Training the ML Models using the CLI

Scripts are provided to train the ML models used in the SILCS-Kinetics workflow. These scripts can be run from the command line and require specific input data for training. These scripts are located in the utils directory:

${SILCSBIODIR}/utils/python/silcs-kinetics/ml_inference/{tree/rnnmlp}/train/training/

The structured input data for each model varies slightly but both include the silcs-kinetics energy terms, physical properties and experimental data. For the RF model, the input data is a CSV file with the following columns:

  1. ligand_id

  2. Sum of the LGFE barriers

  3. Sum of the IE differences

  4. LGFESMS

  5. MW

  6. Number of rotatable bonds (NRot)

  7. Experimental –log(koff)

Numbers 1-4 are dervived from SILCS-Kinetics and can be found in the ml.bar file generated in step 3 of the workflow. Number 5-6 are physical properties which can be calculated independently or using an included python script.

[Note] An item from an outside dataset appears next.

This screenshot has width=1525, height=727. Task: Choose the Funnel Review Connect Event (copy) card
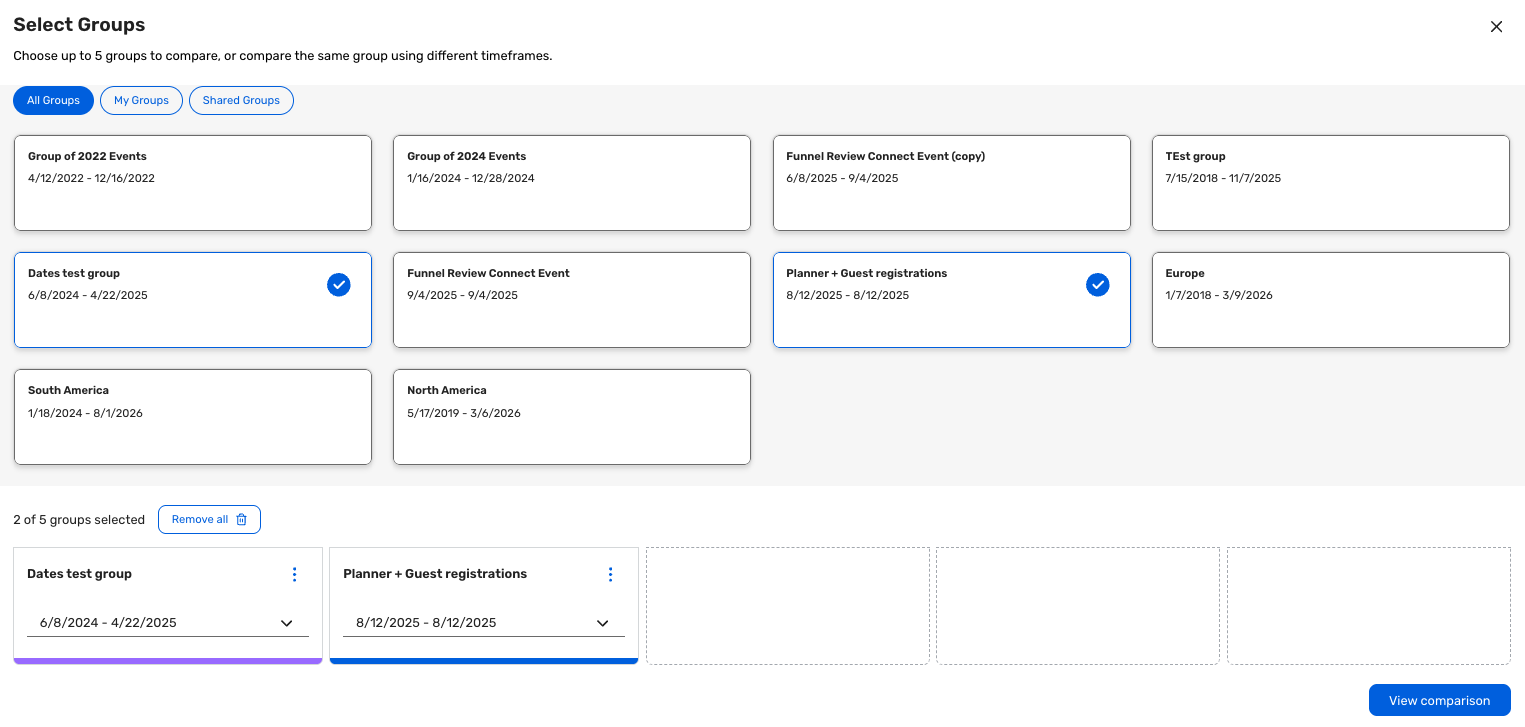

python $SILCSBIODIR/utils/python/silcs-kinetics/sdf2smi.py
python $SILCSBIODIR/utils/python/silcs-kinetics/physchem_calc.py

Alternatively, you can run your data through step 4 of the workflow which will run the above scripts and generates all.prop file which contains the required properties for all excipients or in the 4_ml/tree directory is a file ml-rf.csv which contains the properly structured input for all ligands.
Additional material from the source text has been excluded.